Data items

——

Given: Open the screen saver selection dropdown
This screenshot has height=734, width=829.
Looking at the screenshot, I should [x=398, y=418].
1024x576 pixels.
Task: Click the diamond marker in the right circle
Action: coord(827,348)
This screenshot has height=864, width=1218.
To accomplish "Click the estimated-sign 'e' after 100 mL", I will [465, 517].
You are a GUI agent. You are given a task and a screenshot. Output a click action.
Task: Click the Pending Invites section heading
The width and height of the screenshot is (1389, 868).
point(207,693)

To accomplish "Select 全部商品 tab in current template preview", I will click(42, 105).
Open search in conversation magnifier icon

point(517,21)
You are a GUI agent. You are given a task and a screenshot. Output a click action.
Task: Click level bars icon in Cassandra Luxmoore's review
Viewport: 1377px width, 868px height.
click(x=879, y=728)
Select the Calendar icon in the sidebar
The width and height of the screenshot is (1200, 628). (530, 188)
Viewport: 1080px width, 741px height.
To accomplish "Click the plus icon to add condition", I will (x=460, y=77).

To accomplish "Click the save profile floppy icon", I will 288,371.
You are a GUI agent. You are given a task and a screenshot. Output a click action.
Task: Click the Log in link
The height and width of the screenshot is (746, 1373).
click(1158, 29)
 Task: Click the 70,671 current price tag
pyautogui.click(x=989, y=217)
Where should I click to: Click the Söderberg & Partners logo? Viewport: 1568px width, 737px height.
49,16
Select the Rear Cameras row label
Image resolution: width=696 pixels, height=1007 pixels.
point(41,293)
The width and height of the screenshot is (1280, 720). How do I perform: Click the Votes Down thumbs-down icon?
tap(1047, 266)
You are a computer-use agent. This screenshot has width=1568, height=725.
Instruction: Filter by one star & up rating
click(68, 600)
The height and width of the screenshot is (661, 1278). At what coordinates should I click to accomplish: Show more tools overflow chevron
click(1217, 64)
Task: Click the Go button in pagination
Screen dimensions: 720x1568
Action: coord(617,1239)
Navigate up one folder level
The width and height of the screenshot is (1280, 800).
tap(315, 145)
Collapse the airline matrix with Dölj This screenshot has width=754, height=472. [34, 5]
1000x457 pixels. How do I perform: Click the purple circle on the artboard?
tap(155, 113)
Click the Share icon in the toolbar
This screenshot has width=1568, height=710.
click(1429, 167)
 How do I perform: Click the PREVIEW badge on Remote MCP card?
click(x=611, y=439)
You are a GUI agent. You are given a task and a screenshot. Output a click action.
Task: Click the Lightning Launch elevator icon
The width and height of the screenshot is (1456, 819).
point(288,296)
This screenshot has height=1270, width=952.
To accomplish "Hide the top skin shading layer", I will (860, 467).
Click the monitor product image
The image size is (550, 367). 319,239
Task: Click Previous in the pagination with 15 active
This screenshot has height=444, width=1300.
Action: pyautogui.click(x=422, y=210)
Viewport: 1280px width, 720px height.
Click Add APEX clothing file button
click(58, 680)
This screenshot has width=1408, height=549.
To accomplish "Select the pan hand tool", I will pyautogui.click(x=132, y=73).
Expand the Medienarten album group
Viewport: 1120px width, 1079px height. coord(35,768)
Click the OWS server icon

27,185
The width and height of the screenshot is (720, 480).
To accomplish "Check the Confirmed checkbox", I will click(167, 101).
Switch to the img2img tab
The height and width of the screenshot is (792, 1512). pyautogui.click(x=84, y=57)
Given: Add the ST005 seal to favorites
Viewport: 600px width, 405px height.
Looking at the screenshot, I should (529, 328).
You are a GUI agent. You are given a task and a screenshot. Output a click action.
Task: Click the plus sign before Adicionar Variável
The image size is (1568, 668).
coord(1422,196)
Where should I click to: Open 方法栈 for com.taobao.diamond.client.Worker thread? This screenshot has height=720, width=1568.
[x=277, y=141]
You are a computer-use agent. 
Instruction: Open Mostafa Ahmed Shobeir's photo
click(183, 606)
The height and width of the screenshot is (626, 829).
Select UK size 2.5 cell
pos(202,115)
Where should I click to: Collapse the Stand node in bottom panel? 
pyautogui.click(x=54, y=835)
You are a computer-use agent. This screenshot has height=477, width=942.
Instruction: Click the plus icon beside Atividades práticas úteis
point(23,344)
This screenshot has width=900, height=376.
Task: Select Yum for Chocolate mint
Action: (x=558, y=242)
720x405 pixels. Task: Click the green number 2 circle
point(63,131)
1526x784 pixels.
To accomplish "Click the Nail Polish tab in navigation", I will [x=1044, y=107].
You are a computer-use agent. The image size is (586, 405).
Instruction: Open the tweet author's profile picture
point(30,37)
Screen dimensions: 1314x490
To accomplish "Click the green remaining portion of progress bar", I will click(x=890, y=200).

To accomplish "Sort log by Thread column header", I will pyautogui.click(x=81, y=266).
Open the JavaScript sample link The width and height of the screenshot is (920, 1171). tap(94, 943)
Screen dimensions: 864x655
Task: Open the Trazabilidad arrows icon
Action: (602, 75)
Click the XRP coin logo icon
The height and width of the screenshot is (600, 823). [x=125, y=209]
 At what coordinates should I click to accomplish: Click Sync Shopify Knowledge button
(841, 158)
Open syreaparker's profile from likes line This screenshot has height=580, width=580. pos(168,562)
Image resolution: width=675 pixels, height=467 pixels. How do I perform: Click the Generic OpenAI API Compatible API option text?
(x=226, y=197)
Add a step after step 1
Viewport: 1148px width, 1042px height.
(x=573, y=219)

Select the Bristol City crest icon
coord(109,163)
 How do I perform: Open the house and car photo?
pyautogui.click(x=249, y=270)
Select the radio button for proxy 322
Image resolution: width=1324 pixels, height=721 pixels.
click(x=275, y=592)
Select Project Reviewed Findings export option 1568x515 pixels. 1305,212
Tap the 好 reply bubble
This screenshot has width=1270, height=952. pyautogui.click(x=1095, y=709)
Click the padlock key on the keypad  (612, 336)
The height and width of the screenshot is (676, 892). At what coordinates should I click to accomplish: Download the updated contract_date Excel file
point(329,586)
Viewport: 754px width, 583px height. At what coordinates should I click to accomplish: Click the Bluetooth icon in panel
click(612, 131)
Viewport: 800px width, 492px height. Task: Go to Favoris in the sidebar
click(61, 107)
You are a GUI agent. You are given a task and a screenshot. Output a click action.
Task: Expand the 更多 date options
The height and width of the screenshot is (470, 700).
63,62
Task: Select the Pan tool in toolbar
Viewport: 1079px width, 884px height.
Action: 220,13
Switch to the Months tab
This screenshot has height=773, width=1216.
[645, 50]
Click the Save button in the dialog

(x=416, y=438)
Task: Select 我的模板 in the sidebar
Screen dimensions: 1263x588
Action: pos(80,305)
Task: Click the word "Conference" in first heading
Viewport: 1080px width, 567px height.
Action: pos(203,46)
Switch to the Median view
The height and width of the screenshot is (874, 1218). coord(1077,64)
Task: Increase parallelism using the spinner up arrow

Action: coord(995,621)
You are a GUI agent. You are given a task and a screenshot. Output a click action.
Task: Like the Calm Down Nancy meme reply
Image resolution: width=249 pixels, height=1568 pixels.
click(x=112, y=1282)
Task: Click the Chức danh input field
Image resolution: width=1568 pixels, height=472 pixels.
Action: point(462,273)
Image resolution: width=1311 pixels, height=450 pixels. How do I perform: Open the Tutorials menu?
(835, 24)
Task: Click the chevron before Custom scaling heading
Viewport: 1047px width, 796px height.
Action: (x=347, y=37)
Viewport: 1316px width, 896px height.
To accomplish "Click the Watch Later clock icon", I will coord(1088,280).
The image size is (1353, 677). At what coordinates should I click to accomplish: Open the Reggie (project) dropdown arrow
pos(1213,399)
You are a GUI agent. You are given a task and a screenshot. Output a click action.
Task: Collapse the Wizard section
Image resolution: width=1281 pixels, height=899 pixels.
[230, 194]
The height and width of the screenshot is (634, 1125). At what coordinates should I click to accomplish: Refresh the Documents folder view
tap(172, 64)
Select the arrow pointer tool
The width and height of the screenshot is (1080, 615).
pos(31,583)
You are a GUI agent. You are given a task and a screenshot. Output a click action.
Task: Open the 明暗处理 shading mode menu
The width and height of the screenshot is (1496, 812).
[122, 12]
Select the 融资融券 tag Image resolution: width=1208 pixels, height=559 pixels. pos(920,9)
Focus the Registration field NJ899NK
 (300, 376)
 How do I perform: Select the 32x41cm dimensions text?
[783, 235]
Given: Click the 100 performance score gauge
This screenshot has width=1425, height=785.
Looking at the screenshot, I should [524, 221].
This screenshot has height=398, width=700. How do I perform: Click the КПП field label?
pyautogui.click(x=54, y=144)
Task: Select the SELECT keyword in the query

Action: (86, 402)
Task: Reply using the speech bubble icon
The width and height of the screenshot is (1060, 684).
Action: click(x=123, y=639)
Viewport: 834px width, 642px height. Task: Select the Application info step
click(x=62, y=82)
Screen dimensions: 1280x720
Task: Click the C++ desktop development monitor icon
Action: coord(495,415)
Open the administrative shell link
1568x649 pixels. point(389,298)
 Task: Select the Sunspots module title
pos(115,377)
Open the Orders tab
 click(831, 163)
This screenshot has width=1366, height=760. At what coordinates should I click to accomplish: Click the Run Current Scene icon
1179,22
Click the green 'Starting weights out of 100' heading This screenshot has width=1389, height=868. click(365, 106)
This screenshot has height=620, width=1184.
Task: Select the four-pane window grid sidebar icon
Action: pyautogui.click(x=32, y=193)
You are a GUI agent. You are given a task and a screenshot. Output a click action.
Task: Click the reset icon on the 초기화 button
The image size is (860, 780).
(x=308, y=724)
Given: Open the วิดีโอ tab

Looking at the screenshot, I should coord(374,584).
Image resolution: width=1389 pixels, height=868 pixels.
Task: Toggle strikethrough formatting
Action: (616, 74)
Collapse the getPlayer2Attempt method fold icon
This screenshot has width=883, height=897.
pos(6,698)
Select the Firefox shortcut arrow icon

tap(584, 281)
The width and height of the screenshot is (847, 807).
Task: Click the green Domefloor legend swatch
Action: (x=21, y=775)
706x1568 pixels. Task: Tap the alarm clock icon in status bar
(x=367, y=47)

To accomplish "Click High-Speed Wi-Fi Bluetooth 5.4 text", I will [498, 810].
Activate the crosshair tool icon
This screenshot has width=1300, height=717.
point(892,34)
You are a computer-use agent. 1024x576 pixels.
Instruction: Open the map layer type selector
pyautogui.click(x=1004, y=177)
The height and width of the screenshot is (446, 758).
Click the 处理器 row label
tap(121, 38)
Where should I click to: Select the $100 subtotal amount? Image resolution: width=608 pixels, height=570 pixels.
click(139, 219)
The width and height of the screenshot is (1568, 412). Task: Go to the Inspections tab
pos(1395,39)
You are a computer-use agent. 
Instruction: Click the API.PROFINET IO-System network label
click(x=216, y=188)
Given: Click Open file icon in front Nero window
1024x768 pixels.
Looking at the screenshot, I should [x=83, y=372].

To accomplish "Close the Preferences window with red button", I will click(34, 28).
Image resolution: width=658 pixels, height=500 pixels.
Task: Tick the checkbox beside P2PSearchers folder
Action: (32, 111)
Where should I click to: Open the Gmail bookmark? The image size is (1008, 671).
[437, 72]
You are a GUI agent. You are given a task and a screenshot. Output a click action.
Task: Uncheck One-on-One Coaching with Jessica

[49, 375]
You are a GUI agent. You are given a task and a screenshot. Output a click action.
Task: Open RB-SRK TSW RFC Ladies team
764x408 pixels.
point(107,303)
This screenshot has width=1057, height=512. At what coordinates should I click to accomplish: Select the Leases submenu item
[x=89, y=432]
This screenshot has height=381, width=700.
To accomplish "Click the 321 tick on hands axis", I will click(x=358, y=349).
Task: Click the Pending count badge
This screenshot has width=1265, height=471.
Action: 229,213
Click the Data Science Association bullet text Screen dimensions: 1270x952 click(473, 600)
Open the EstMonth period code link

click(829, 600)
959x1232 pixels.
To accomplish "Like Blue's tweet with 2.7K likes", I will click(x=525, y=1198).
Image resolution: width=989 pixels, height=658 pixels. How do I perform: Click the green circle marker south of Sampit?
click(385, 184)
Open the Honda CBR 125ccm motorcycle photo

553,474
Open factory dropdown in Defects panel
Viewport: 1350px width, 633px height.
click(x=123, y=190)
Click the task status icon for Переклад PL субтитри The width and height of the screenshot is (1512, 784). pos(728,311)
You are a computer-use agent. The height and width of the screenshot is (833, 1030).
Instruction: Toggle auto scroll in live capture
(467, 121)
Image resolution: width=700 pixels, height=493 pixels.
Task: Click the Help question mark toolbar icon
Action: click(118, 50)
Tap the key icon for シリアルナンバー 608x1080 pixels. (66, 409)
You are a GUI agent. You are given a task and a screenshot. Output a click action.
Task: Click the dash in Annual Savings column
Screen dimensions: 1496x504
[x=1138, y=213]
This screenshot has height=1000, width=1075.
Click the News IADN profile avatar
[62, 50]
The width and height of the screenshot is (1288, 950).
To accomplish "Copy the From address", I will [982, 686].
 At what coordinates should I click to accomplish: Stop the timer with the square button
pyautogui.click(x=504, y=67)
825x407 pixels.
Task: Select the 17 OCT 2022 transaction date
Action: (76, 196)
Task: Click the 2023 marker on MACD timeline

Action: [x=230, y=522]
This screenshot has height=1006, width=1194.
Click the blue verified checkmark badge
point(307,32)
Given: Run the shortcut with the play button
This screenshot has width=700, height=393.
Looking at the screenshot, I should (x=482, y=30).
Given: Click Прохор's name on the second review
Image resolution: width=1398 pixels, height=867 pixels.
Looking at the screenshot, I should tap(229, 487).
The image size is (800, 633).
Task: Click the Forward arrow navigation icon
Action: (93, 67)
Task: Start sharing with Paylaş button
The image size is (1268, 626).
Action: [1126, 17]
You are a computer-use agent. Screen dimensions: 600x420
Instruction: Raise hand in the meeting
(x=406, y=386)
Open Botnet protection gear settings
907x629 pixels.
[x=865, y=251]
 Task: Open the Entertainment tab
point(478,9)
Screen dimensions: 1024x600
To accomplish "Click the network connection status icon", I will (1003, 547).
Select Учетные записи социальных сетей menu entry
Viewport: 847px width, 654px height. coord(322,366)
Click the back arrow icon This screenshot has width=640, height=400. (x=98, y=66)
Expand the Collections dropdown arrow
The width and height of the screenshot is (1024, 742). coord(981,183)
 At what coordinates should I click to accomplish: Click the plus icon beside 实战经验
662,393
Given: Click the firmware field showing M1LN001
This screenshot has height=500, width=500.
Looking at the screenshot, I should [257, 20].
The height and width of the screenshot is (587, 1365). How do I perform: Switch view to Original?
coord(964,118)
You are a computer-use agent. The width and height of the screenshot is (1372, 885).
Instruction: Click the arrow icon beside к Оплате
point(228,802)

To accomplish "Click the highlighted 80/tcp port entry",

——

== TASK TO CARRY OUT ==
The lines sought are those in the data above that include the string "column"; copy each one.

== OUTPUT BELOW ==
To accomplish "Sort log by Thread column header", I will pyautogui.click(x=81, y=266).
Task: Click the dash in Annual Savings column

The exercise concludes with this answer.